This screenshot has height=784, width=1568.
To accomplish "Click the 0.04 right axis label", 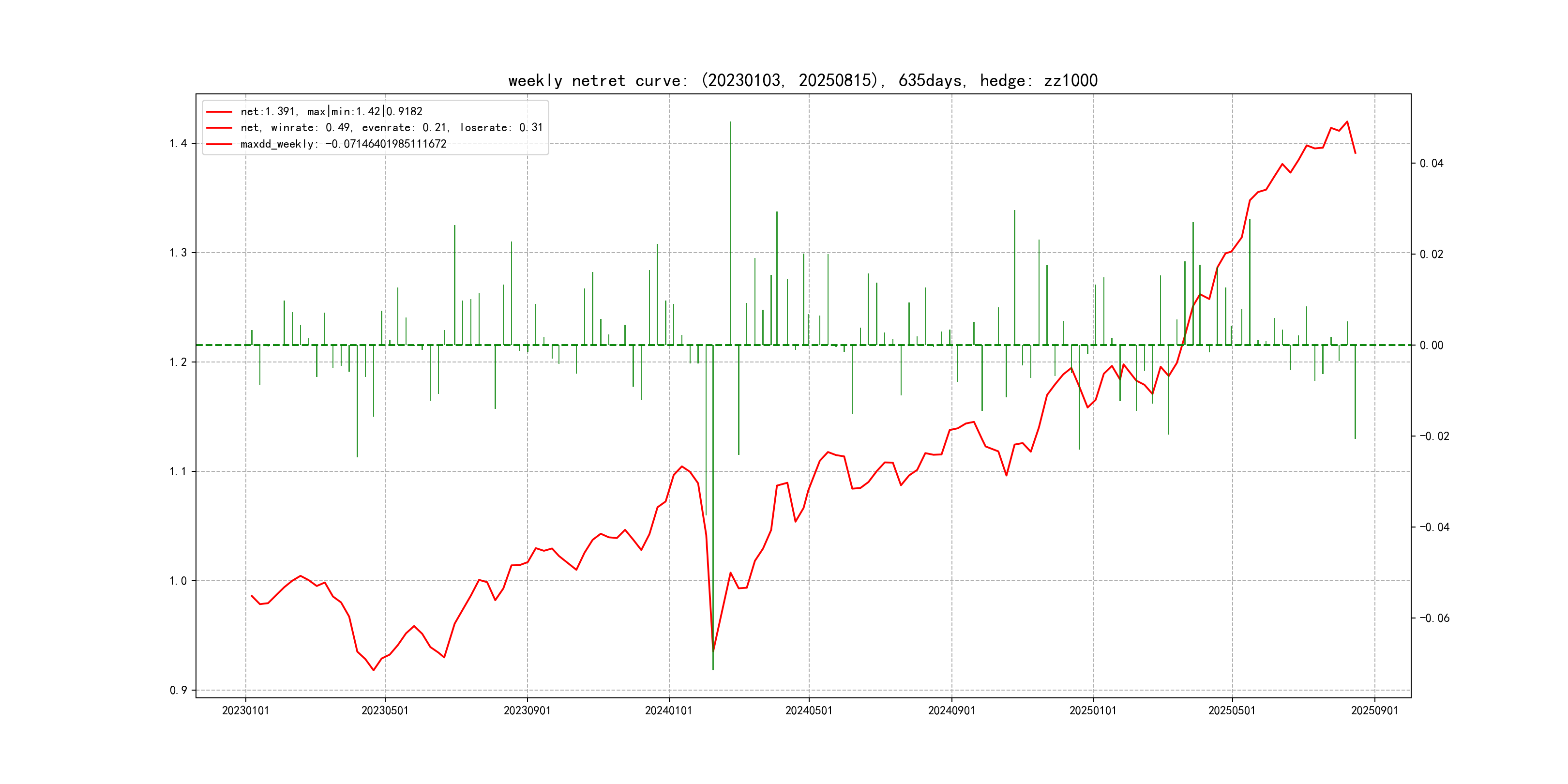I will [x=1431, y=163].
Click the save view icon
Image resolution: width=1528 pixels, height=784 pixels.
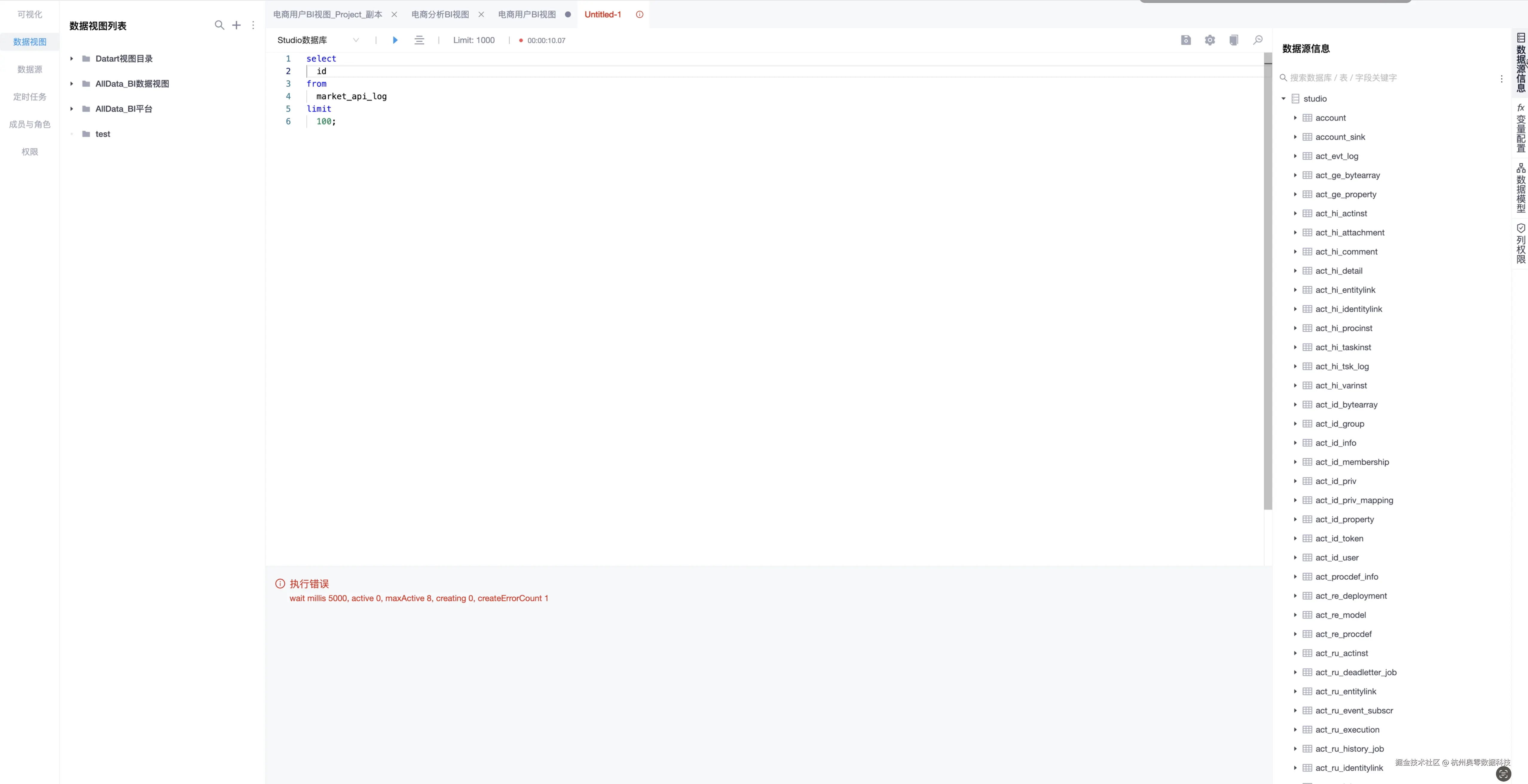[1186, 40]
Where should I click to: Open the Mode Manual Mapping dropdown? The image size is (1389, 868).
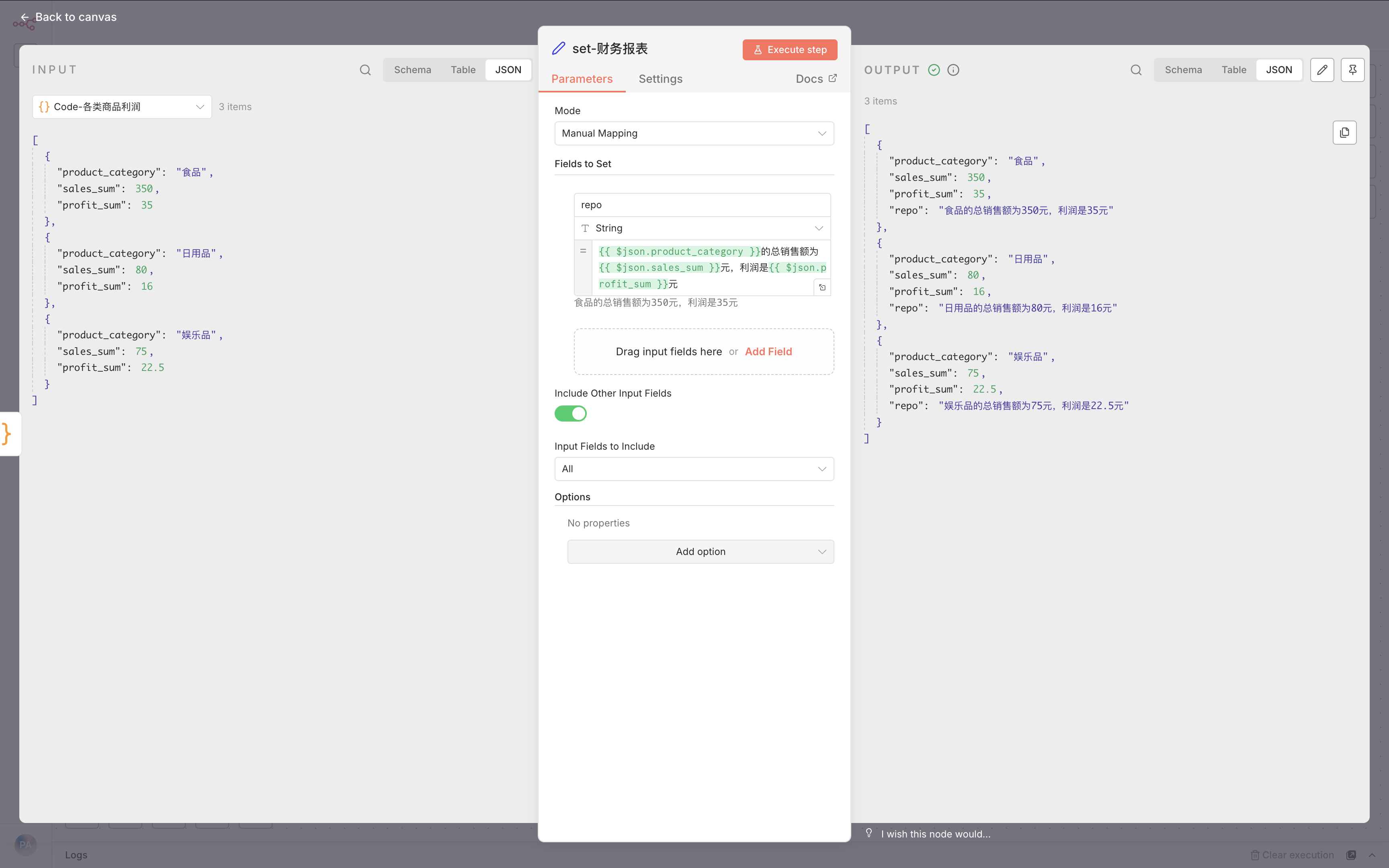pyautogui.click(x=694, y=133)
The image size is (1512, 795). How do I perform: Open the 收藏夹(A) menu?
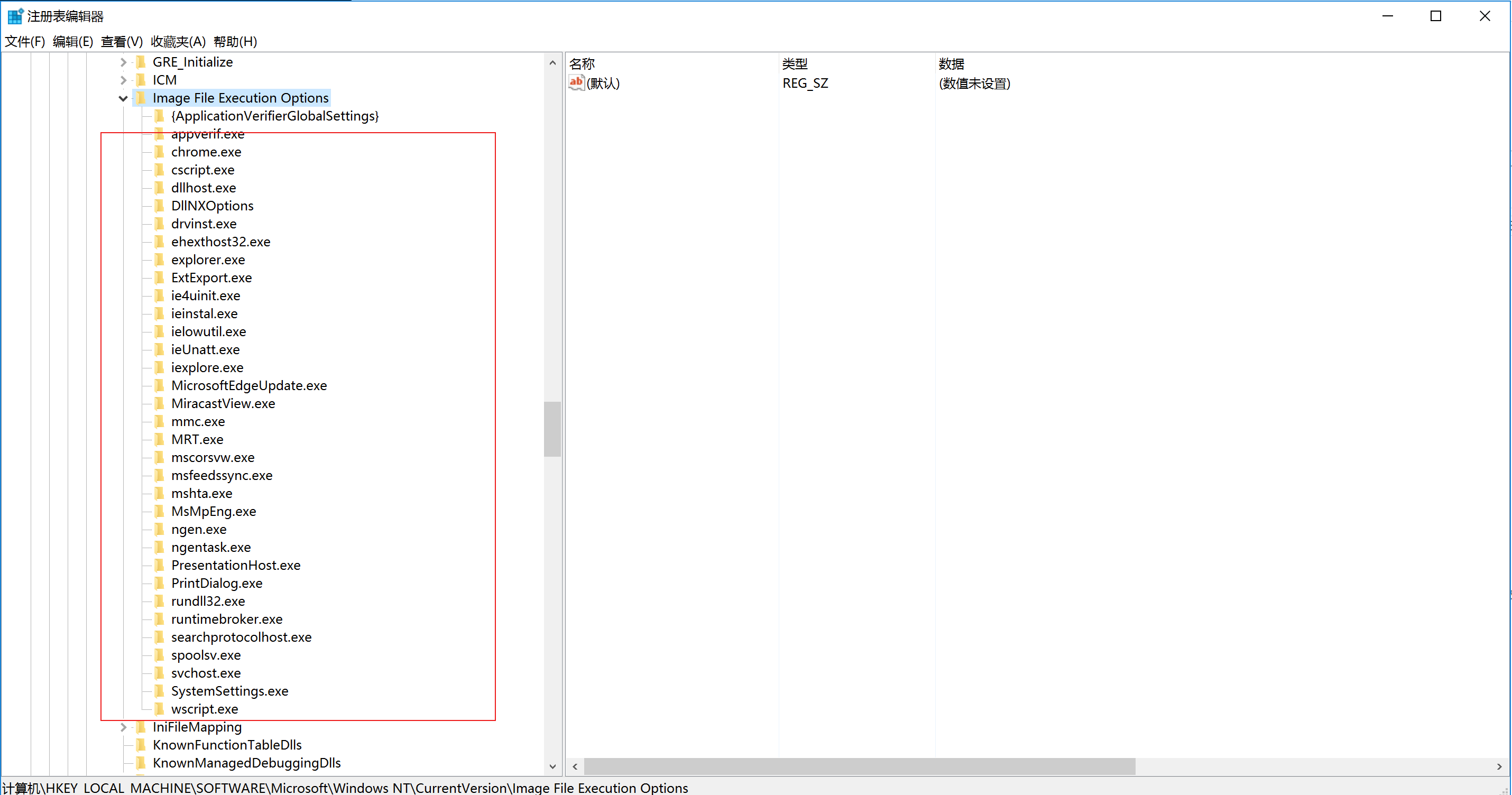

### Assignment
Take the line with "Image resolution: width=1528" and each line after it through the end of the material above, and reproduce them exactly, both ends included, without pictures.

### Answer section
Image resolution: width=1528 pixels, height=784 pixels.
[1186, 40]
Where should I click to: Open the Mode Manual Mapping dropdown? The image size is (1389, 868).
pyautogui.click(x=694, y=133)
The image size is (1512, 795). How do I perform: Open the 收藏夹(A) menu?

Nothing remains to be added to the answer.